Coleen Murphy, Professor of Molecular Biology and the Lewis-Sigler Institute for Integrative Genomics
Director, Lewis-Sigler Institute for Integrative Genomics; Director of Paul F. Glenn Laboratories for Aging Research
James A. Elkins, Jr. Professor in the Life Sciences

Faculty Host: Paul Sternberg

Title: Long-term memory and Transgenerational Inheritance of Learned Behavior in C. elegans"

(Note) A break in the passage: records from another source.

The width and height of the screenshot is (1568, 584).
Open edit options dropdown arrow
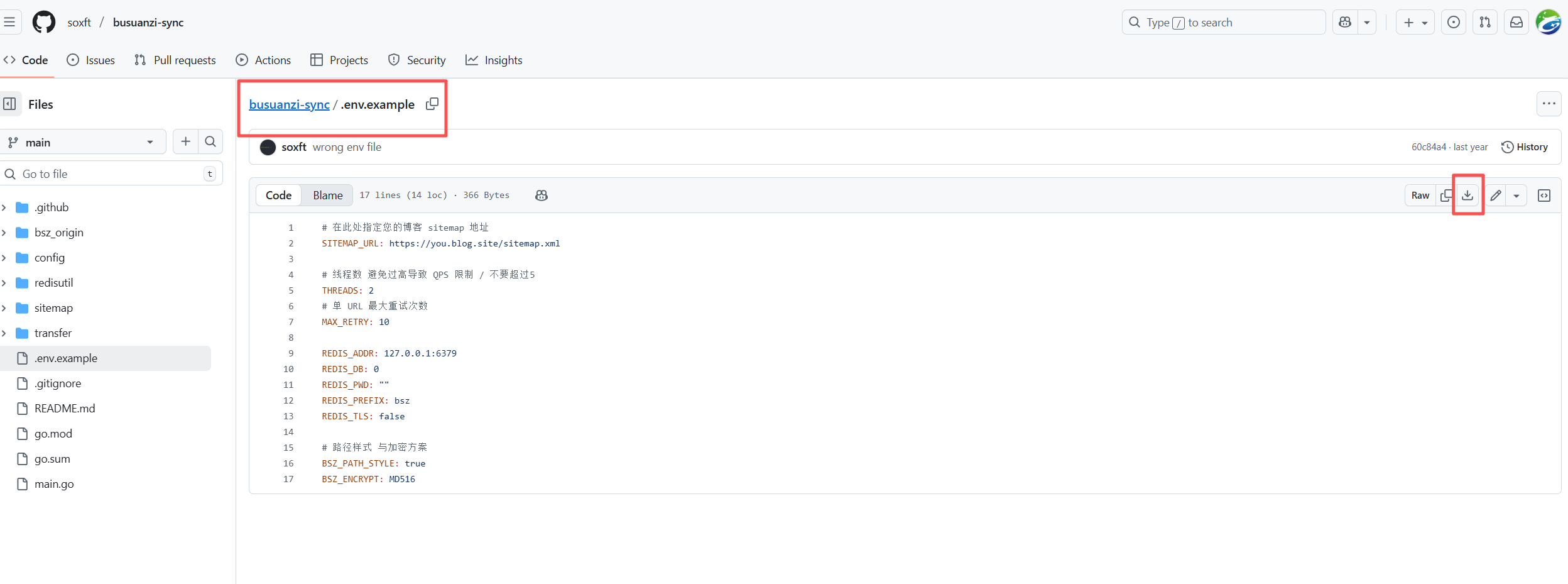(x=1516, y=196)
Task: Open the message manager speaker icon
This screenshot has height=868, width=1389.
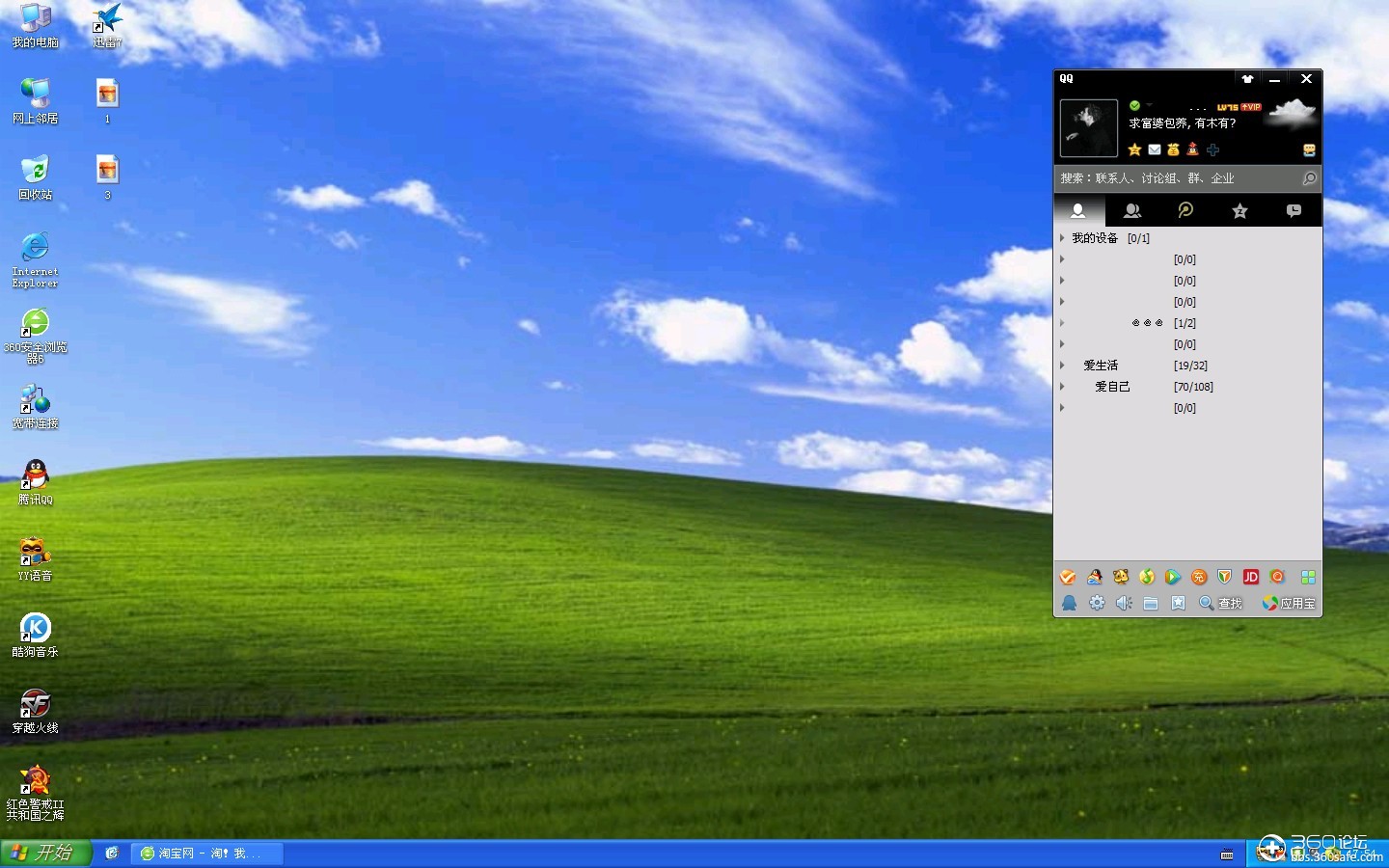Action: [x=1124, y=603]
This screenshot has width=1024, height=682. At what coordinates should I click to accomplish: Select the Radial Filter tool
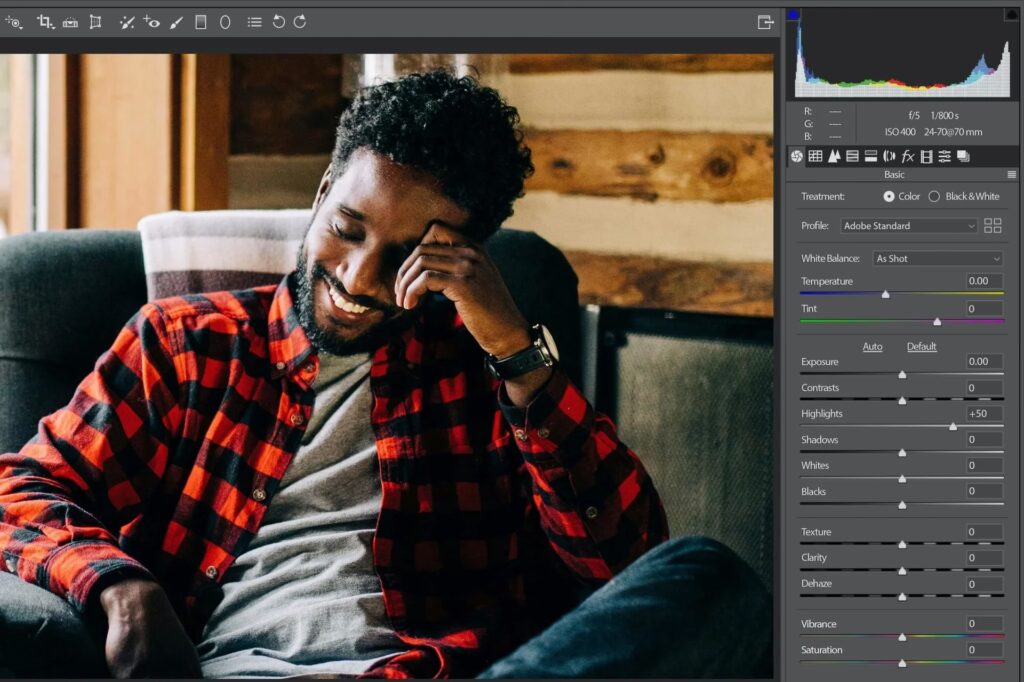225,21
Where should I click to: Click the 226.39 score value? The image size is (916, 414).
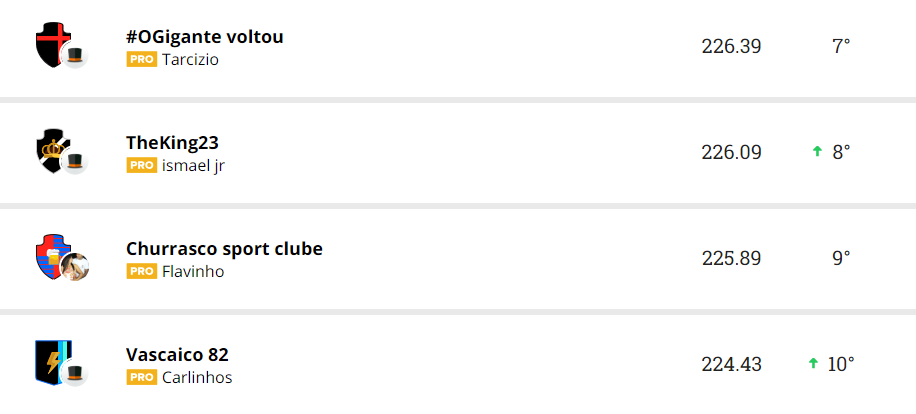(x=731, y=47)
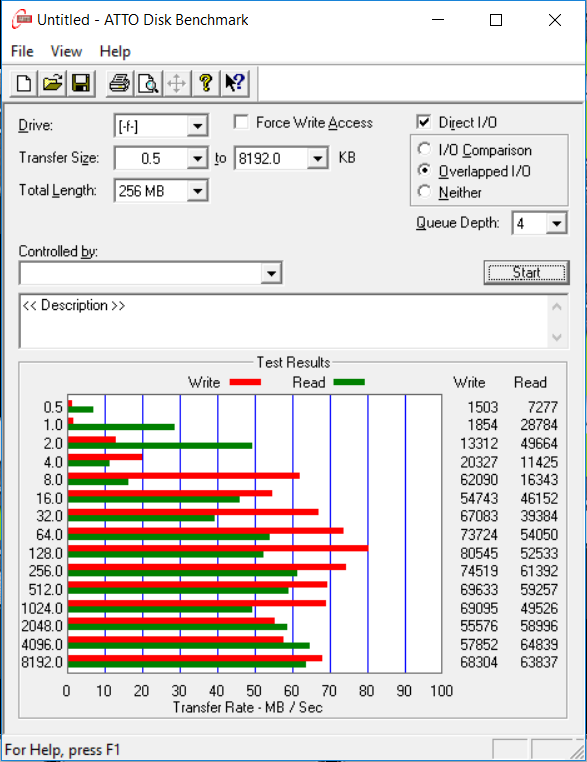The image size is (587, 762).
Task: Uncheck the Direct I/O checkbox
Action: [424, 122]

Caenorhabditis elegans exhibits multiple forms of memory - it must find and remember food cues, and it must distinguish pathogens from nutritious food sources among the many bacteria to which it is exposed in its environment. We found that a single exposure to purified small RNAs isolated from pathogenic Pseudomonas aeruginosa (PA14) is sufficient to induce pathogen avoidance in the treated worms and in four subsequent generations of progeny. The RNA interference (RNAi) and PIWI-interacting RNA (piRNA) pathways, the germline and the ASI neuron are all required for avoidance behaviour induced by bacterial small RNAs, and for the transgenerational inheritance of this behavior. A single P. aeruginosa non-coding RNA, P11, is both necessary and sufficient to convey learned avoidance of PA14, and its C. elegans target, maco-1, is required for avoidance. Finally, we found that the Cer1 retrotransposon is necessary not only for intracellular communication, but also for inter-individual horizontal transfer of learned information. Our results suggest that this non-coding-RNA-dependent mechanism evolved to survey the microbial environment of the worm, use this information to make appropriate behavioral decisions and pass this information on to its progeny, using a surprising retrotransposon-based mechanism. We also have found conserved mechanisms of olfactory memory that can can be stimulated to maintain function with age in both old worms and in old mice.